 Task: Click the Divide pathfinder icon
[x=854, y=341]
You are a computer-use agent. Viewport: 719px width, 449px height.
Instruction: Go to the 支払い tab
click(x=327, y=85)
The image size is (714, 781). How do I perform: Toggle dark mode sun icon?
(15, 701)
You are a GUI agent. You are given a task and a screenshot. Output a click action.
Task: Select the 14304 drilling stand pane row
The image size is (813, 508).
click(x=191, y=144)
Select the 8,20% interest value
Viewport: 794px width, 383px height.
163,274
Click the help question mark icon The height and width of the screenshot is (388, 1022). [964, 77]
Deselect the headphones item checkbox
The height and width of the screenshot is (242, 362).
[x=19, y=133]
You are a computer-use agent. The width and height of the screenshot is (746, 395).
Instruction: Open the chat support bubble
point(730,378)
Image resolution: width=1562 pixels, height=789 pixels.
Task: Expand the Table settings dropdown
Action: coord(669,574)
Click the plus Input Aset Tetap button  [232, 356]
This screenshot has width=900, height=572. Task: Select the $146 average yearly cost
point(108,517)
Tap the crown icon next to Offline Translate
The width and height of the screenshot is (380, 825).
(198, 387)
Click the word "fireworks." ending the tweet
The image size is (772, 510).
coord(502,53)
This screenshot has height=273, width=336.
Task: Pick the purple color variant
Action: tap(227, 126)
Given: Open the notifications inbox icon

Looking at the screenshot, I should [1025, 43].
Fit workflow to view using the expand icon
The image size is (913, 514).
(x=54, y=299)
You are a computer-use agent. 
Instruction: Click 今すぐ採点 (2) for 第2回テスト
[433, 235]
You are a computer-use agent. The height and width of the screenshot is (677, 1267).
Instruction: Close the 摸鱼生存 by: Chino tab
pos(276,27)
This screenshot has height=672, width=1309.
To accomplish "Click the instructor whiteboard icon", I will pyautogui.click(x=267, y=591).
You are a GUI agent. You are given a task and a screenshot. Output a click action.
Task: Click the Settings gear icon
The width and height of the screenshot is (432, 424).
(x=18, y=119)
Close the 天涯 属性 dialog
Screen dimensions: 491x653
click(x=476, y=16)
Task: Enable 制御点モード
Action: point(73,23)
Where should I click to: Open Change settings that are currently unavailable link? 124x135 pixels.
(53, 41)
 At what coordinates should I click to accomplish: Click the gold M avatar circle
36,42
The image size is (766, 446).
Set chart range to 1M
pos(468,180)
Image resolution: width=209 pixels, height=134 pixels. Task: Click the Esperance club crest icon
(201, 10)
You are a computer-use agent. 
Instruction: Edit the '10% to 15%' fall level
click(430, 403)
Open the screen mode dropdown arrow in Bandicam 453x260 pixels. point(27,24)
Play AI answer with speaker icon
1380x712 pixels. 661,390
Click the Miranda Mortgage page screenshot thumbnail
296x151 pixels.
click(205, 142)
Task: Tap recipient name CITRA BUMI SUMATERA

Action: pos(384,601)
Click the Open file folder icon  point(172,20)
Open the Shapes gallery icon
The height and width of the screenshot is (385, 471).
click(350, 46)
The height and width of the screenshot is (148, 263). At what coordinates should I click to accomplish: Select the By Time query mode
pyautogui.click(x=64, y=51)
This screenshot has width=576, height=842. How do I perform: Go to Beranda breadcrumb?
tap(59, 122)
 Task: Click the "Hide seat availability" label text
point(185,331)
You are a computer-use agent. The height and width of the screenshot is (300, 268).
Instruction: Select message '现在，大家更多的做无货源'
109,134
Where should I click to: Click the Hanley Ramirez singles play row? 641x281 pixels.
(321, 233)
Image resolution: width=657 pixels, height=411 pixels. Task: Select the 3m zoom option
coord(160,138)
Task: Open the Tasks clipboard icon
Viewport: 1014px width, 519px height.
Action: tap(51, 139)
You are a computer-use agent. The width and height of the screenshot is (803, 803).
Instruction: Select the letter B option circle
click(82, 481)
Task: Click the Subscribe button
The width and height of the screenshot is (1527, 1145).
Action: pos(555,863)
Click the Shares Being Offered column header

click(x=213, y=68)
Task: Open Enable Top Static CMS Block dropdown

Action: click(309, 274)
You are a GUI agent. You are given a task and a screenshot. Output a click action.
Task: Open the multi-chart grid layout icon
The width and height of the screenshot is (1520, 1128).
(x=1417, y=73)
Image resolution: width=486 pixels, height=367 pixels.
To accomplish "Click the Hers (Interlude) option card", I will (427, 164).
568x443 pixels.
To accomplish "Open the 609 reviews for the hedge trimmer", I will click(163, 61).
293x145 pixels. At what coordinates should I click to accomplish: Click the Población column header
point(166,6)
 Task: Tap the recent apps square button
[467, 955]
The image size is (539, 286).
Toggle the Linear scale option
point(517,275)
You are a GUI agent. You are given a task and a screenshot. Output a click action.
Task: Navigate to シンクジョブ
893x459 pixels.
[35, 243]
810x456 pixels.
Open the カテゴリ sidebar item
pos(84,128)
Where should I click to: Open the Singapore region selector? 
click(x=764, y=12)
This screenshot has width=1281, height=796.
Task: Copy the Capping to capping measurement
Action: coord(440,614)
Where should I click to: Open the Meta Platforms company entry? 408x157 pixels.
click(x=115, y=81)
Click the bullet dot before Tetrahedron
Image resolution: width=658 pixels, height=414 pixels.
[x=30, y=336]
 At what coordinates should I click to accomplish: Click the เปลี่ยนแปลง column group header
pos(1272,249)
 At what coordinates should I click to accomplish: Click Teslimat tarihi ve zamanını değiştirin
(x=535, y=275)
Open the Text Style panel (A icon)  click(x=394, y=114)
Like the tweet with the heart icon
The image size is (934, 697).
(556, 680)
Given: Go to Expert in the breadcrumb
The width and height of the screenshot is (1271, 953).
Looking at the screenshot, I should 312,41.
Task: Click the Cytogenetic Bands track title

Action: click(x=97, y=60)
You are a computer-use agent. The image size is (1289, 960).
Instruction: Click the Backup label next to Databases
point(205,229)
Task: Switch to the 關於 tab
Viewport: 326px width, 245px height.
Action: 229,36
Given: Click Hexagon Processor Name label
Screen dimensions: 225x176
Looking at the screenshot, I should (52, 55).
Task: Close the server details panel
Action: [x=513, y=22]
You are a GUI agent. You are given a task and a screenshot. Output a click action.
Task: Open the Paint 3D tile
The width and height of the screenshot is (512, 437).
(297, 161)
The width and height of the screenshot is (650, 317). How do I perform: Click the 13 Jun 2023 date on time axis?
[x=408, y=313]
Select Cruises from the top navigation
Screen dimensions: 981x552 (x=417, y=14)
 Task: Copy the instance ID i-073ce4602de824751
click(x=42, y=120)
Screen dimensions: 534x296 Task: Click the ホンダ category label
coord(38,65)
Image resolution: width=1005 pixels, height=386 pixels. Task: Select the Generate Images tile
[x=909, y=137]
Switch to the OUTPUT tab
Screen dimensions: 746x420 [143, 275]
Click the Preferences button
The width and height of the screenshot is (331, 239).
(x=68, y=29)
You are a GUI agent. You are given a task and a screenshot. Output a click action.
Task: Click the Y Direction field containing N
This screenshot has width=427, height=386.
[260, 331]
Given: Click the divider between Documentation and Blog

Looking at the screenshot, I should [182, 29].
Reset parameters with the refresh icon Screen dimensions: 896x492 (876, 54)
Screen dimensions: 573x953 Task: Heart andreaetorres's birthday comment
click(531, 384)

* * * * * * *

## Task to carry out
The records above are to be transcribed exactly and completely.

## Result for this exercise
 Task: Click the Divide pathfinder icon
[x=854, y=341]
You are a computer-use agent. Viewport: 719px width, 449px height.
Instruction: Go to the 支払い tab
click(x=327, y=85)
The image size is (714, 781). How do I perform: Toggle dark mode sun icon?
(15, 701)
You are a GUI agent. You are given a task and a screenshot. Output a click action.
Task: Select the 14304 drilling stand pane row
The image size is (813, 508).
click(x=191, y=144)
Select the 8,20% interest value
Viewport: 794px width, 383px height.
163,274
Click the help question mark icon The height and width of the screenshot is (388, 1022). [964, 77]
Deselect the headphones item checkbox
The height and width of the screenshot is (242, 362).
[x=19, y=133]
You are a computer-use agent. The width and height of the screenshot is (746, 395).
Instruction: Open the chat support bubble
point(730,378)
Image resolution: width=1562 pixels, height=789 pixels.
Task: Expand the Table settings dropdown
Action: coord(669,574)
Click the plus Input Aset Tetap button  [232, 356]
This screenshot has width=900, height=572. Task: Select the $146 average yearly cost
point(108,517)
Tap the crown icon next to Offline Translate
The width and height of the screenshot is (380, 825).
(198, 387)
Click the word "fireworks." ending the tweet
The image size is (772, 510).
coord(502,53)
This screenshot has height=273, width=336.
Task: Pick the purple color variant
Action: tap(227, 126)
Given: Open the notifications inbox icon

Looking at the screenshot, I should [1025, 43].
Fit workflow to view using the expand icon
The image size is (913, 514).
(x=54, y=299)
You are a computer-use agent. 
Instruction: Click 今すぐ採点 (2) for 第2回テスト
[433, 235]
You are a computer-use agent. The height and width of the screenshot is (677, 1267).
Instruction: Close the 摸鱼生存 by: Chino tab
pos(276,27)
This screenshot has height=672, width=1309.
To accomplish "Click the instructor whiteboard icon", I will pyautogui.click(x=267, y=591).
You are a GUI agent. You are given a task and a screenshot. Output a click action.
Task: Click the Settings gear icon
The width and height of the screenshot is (432, 424).
(x=18, y=119)
Close the 天涯 属性 dialog
Screen dimensions: 491x653
click(x=476, y=16)
Task: Enable 制御点モード
Action: point(73,23)
Where should I click to: Open Change settings that are currently unavailable link? 124x135 pixels.
(53, 41)
 At what coordinates should I click to accomplish: Click the gold M avatar circle
36,42
The image size is (766, 446).
Set chart range to 1M
pos(468,180)
Image resolution: width=209 pixels, height=134 pixels. Task: Click the Esperance club crest icon
(201, 10)
You are a computer-use agent. 
Instruction: Edit the '10% to 15%' fall level
click(430, 403)
Open the screen mode dropdown arrow in Bandicam 453x260 pixels. point(27,24)
Play AI answer with speaker icon
1380x712 pixels. 661,390
Click the Miranda Mortgage page screenshot thumbnail
296x151 pixels.
click(205, 142)
Task: Tap recipient name CITRA BUMI SUMATERA

Action: pos(384,601)
Click the Open file folder icon  point(172,20)
Open the Shapes gallery icon
The height and width of the screenshot is (385, 471).
click(350, 46)
The height and width of the screenshot is (148, 263). At what coordinates should I click to accomplish: Select the By Time query mode
pyautogui.click(x=64, y=51)
This screenshot has width=576, height=842. How do I perform: Go to Beranda breadcrumb?
tap(59, 122)
 Task: Click the "Hide seat availability" label text
point(185,331)
You are a computer-use agent. The height and width of the screenshot is (300, 268).
Instruction: Select message '现在，大家更多的做无货源'
109,134
Where should I click to: Click the Hanley Ramirez singles play row? 641x281 pixels.
(321, 233)
Image resolution: width=657 pixels, height=411 pixels. Task: Select the 3m zoom option
coord(160,138)
Task: Open the Tasks clipboard icon
Viewport: 1014px width, 519px height.
Action: tap(51, 139)
You are a computer-use agent. The width and height of the screenshot is (803, 803).
Instruction: Select the letter B option circle
click(82, 481)
Task: Click the Subscribe button
The width and height of the screenshot is (1527, 1145).
Action: pos(555,863)
Click the Shares Being Offered column header

click(x=213, y=68)
Task: Open Enable Top Static CMS Block dropdown

Action: click(309, 274)
You are a GUI agent. You are given a task and a screenshot. Output a click action.
Task: Open the multi-chart grid layout icon
The width and height of the screenshot is (1520, 1128).
(x=1417, y=73)
Image resolution: width=486 pixels, height=367 pixels.
To accomplish "Click the Hers (Interlude) option card", I will (427, 164).
568x443 pixels.
To accomplish "Open the 609 reviews for the hedge trimmer", I will click(163, 61).
293x145 pixels. At what coordinates should I click to accomplish: Click the Población column header
point(166,6)
 Task: Tap the recent apps square button
[467, 955]
The image size is (539, 286).
Toggle the Linear scale option
point(517,275)
You are a GUI agent. You are given a task and a screenshot. Output a click action.
Task: Navigate to シンクジョブ
893x459 pixels.
[35, 243]
810x456 pixels.
Open the カテゴリ sidebar item
pos(84,128)
Where should I click to: Open the Singapore region selector? 
click(x=764, y=12)
This screenshot has width=1281, height=796.
Task: Copy the Capping to capping measurement
Action: coord(440,614)
Where should I click to: Open the Meta Platforms company entry? 408x157 pixels.
click(x=115, y=81)
Click the bullet dot before Tetrahedron
Image resolution: width=658 pixels, height=414 pixels.
[x=30, y=336]
 At what coordinates should I click to accomplish: Click the เปลี่ยนแปลง column group header
pos(1272,249)
 At what coordinates should I click to accomplish: Click Teslimat tarihi ve zamanını değiştirin
(x=535, y=275)
Open the Text Style panel (A icon)  click(x=394, y=114)
Like the tweet with the heart icon
The image size is (934, 697).
(556, 680)
Given: Go to Expert in the breadcrumb
The width and height of the screenshot is (1271, 953).
Looking at the screenshot, I should 312,41.
Task: Click the Cytogenetic Bands track title

Action: click(x=97, y=60)
You are a computer-use agent. The image size is (1289, 960).
Instruction: Click the Backup label next to Databases
point(205,229)
Task: Switch to the 關於 tab
Viewport: 326px width, 245px height.
Action: 229,36
Given: Click Hexagon Processor Name label
Screen dimensions: 225x176
Looking at the screenshot, I should (52, 55).
Task: Close the server details panel
Action: [x=513, y=22]
You are a GUI agent. You are given a task and a screenshot. Output a click action.
Task: Open the Paint 3D tile
The width and height of the screenshot is (512, 437).
(297, 161)
The width and height of the screenshot is (650, 317). How do I perform: Click the 13 Jun 2023 date on time axis?
[x=408, y=313]
Select Cruises from the top navigation
Screen dimensions: 981x552 (x=417, y=14)
 Task: Copy the instance ID i-073ce4602de824751
click(x=42, y=120)
Screen dimensions: 534x296 Task: Click the ホンダ category label
coord(38,65)
Image resolution: width=1005 pixels, height=386 pixels. Task: Select the Generate Images tile
[x=909, y=137]
Switch to the OUTPUT tab
Screen dimensions: 746x420 [143, 275]
Click the Preferences button
The width and height of the screenshot is (331, 239).
(x=68, y=29)
You are a GUI agent. You are given a task and a screenshot. Output a click action.
Task: Click the Y Direction field containing N
This screenshot has width=427, height=386.
[260, 331]
Given: Click the divider between Documentation and Blog

Looking at the screenshot, I should [182, 29].
Reset parameters with the refresh icon Screen dimensions: 896x492 (876, 54)
Screen dimensions: 573x953 Task: Heart andreaetorres's birthday comment
click(531, 384)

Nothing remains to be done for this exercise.